The Terrible Towel Tolerates No Disrespect

It is an affront to Steelers fans everywhere to disrespect their beloved towel.  Those who do risk the towel’s wrath.  Before the 1994 playoff game with the rival Cleveland Browns, Earnest Byner of the Browns stomped on a towel that Steeler Brentson Buckner had accidentally dropped.  In turn, the Steelers stomped the Browns 29-9.

T. J. Houshmandzadeh foolishly flouted the towel’s power during the December 4, 2005, regular season game.  After scoring a touchdown, he wiped his feet with a Terrible Towel.  The Bengals won that game, but the Steelers trounced them in the playoffs on their way to winning Super Bowl XL.

On January 27, 2009, before the Arizona Cardinals left Phoenix to play in Super Bowl XLIII against the Steelers, the mayor of Phoenix gave a Terrible Towel to the Cardinals’ mascot who proceeded to wipe his armpits with the towel.  Then the mayor blew his nose into it.  They would come to rue their actions; the Cardinals lost the Super Bowl to the Steelers 27-23.

* Set of tasks:
• 1. Name every NFL team mentioned in the Terrible Towel passage.
• 2. Pick up the Terrible Towel passage after its final sentence and write what comes next.

* Raw data:
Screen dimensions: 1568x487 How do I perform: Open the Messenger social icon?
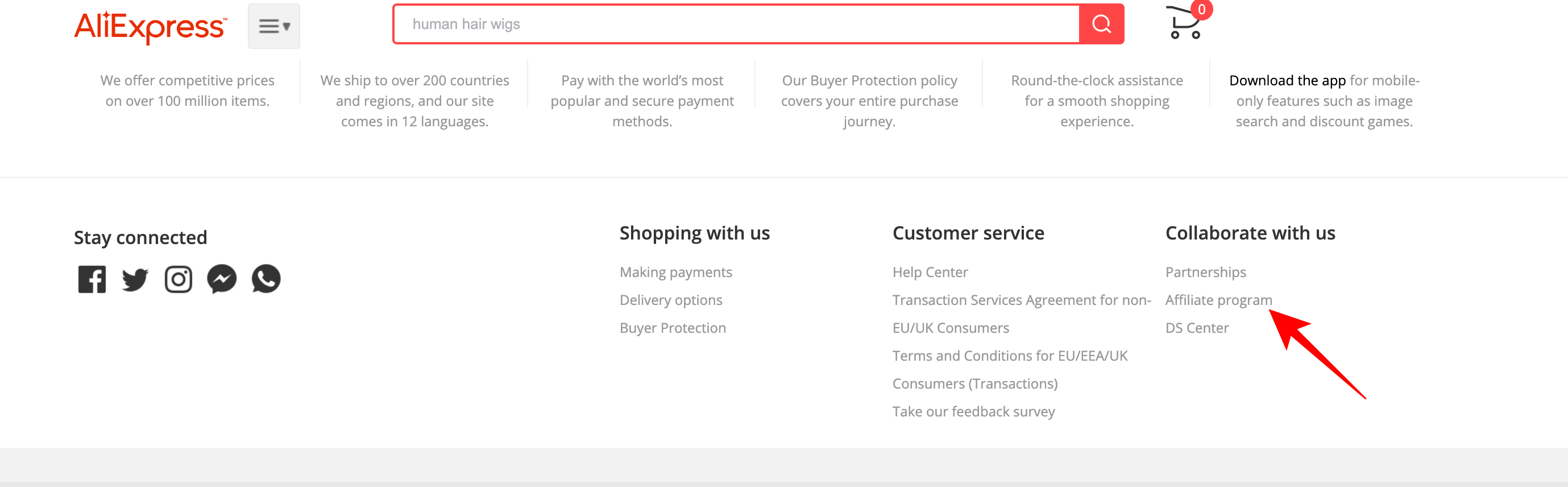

* The replies:
• 1. Pittsburgh Steelers, Cleveland Browns, Bengals, Arizona Cardinals

• 2.
Before this year’s playoff game against the Jets, Jets fans were recorded on YouTube stomping the Terrible Towel.  The Jets fell behind early in the game and never were able to overcome the deficit.   Before his passing, Cope reflected on the enigma of the Terrible Towel:  “I did not see the Terrible Towel as witchcraft to hex the enemy.  It would be a positive force, driving the Steelers to superhuman performance, but if it experienced a yen for mischief and created fatal mistakes by opponents, I would tolerate that.”